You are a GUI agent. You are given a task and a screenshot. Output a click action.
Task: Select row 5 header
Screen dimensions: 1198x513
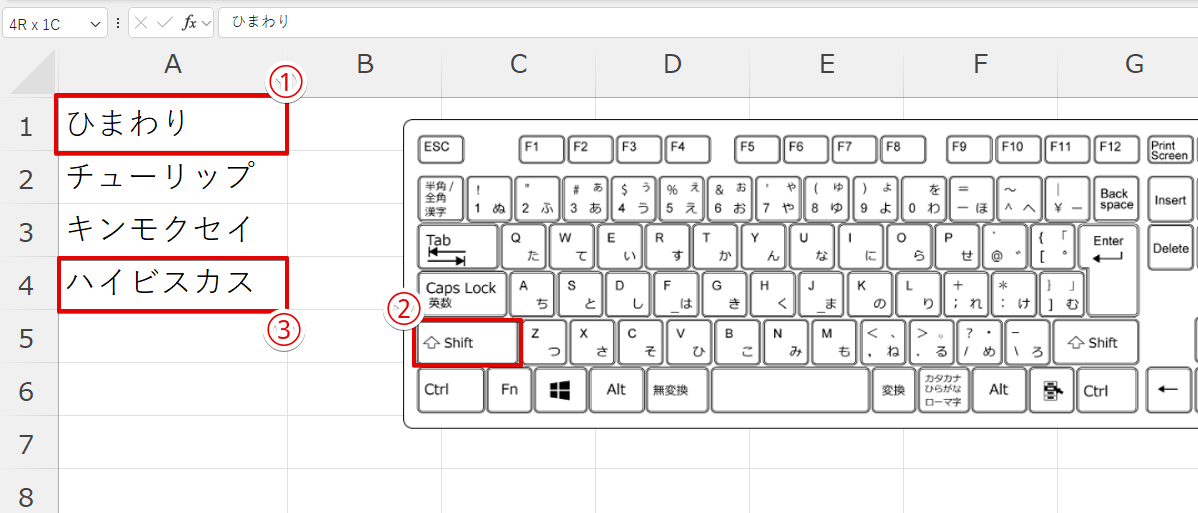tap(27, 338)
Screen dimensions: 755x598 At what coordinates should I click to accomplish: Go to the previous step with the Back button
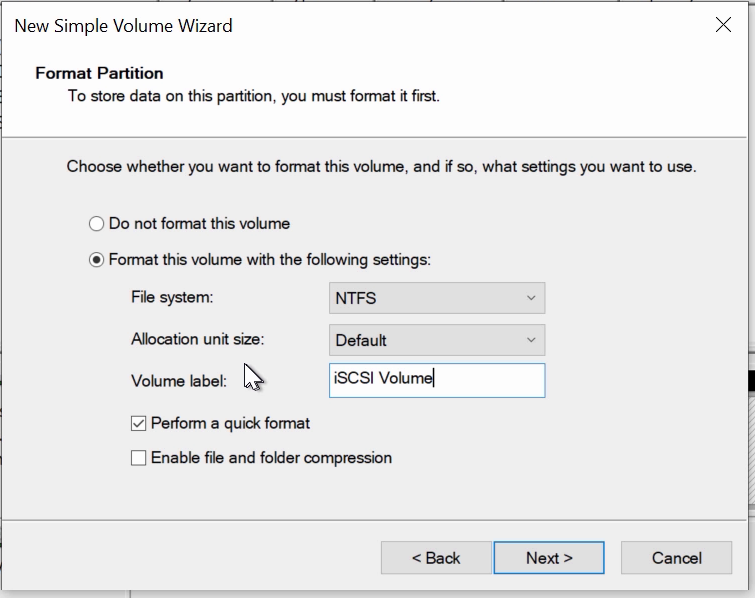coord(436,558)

● ● ● ●

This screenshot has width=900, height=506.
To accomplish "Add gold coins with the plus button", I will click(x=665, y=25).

● ● ● ●

ACTIVITY |
Scan the data above and copy every line with "screenshot" in it.

RESPONSE BELOW |
You are a GUI agent. You are given a task and a screenshot. Output a click action.
This screenshot has width=900, height=506.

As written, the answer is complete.